Hillary also has not been able to mobilize all Democratic women on her behalf. She has a number of women supporters, yet she hasn’t seen the wholesale support that she likely expected when she started her run. This might be the lingering after-effects of her posture during the 1992 campaign, when she seemed to look down on cookie-baking. Her image has softened in the last decade, yet she’s still working to overcome some backlash from the mommy-track.

Obama and Clinton are duking it out, getting close to the gone-too-far line almost daily. Clinton is trying to paint Obama as a word-stealing poser, a man who can’t craft his own story without taking words out of the mouths of others. Obama threads his story with references to 20th century solutions to 21st century problems – a pointed smack at the occupants of the White House at the end of the last century.
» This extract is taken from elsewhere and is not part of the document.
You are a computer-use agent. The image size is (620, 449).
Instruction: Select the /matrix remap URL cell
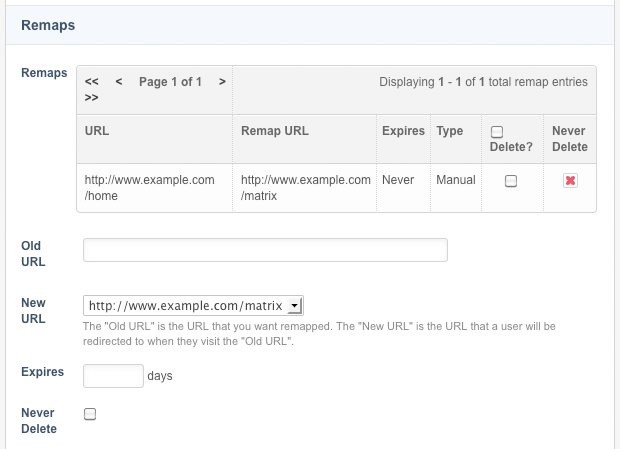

On the Democratic side, my money’s on the fresher story – Obama has built considerable momentum, but the race for the nomination isn’t over yet. Next Tuesday’s primaries in Texas and Ohio will put a nail in the coffin of someone’s candidacy – stay tuned for how that story winds up.

On the Republican side, John McCain’s bus – straight talk or not – keeps rolling. McCain’s story connects strongly with moderate Republicans, and he’s morphed his story enough that he’s created buy-in with the conservatives that didn’t support him in 2000. His straight talk line is a bit played because of that story-morphing, but it’s worked well enough to knock off the early front-runner, Mitt Romney, and he now has the field with no real competition.

McCain can count on mobilizing the social conservatives, the Iraq hawks, Glenn Beck fans, and die-hard Republicans. Current poll stats show that McCain vs. Obama, Obama holds the advantage; McCain vs. Clinton, McCain is ahead. At least today. Of course, since the election isn’t until NOVEMBER…there’s still a lot of story to be told.

There are many banana peels littered across the political path (paging Ms. Lewinsky, there’s a party waiting for you in the cigar bar). And enough time left for many of them to be stepped on, by somebody. Stay tuned…

That’s my story, and I’m stickin’ to it.